My suspicion lies in overuse of the shoulder during his strength training. I noticed Dwight was performing a bench press exercise on a machine (No brand names mentioned) in which the machine creates a greater resistance in addition to the weight load! The resistance is further enhanced in both the top and bottom of the exercise-Wow! Talk about increasing the stress on the shoulders! Secondly, his hand positioning on the bar is incorrect causing additional stress to his shoulders and upper body. Excessive work in the shoulders could have set the stage for an injury to occur on the court.
Dwight Howard has had impressive shoulder and upper body development since day 1 in the NBA, therefore any sports trainer could have taken the “sensible” approach to minimize the training for his upper body and focus where the basketball player needs more attention – his lower body!

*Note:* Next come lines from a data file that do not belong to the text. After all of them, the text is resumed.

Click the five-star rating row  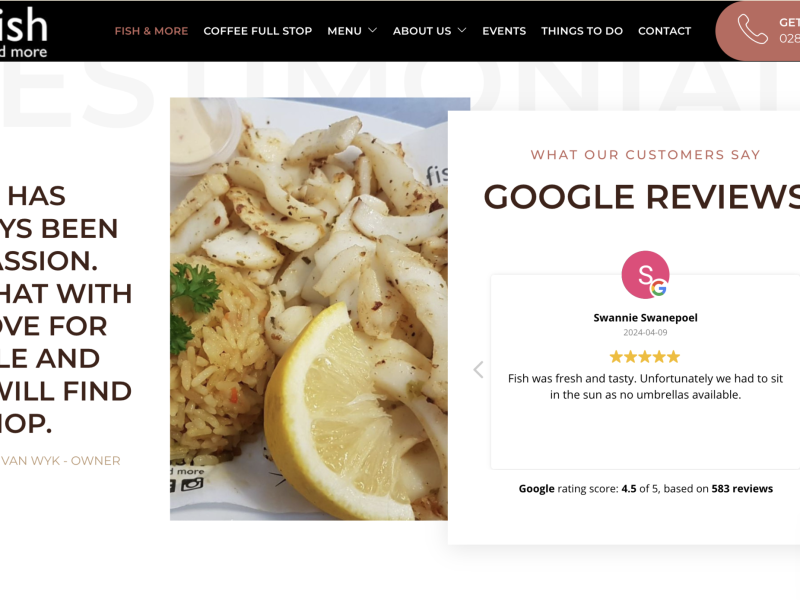coord(645,357)
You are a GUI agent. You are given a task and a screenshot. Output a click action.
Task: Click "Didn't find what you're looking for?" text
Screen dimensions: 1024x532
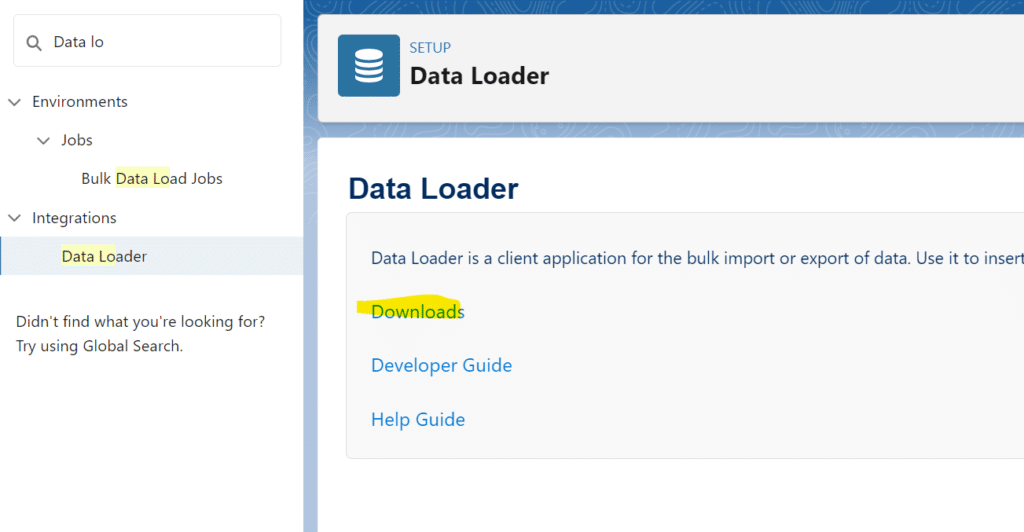(140, 322)
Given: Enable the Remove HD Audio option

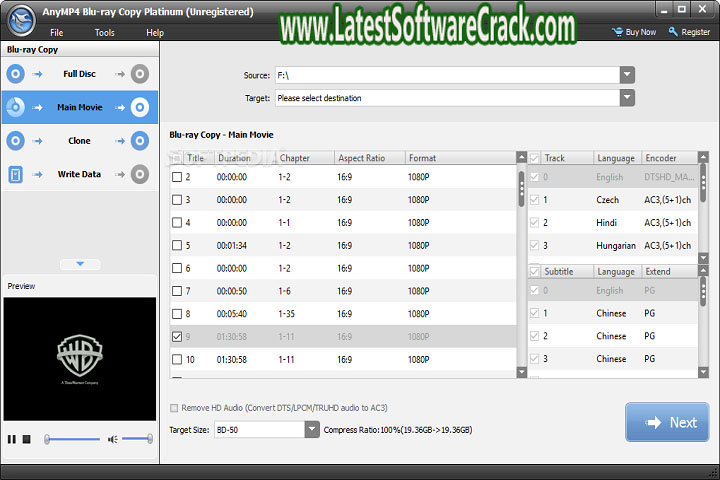Looking at the screenshot, I should click(175, 408).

With regard to his training, one of the risks of creating new exercises is that sometimes you can compromise biomechanics and/or function. We seem to be in an era where sport trainers feel compelled to “create” new exercises. Even the sports equipment companies have jumped onboard; i.e. some cable machines that I have used could cause more injury than strength benefit! Please choose your exercises and machines wisely. We have reached that point in the trendiness of fitness where we can no longer just jump on a machine and crank out our sets; we now have to consider if the equipment and the movements are safe and ergonomically correct.
If you aren’t sure, it is always best to ask a professional trainer at your gym.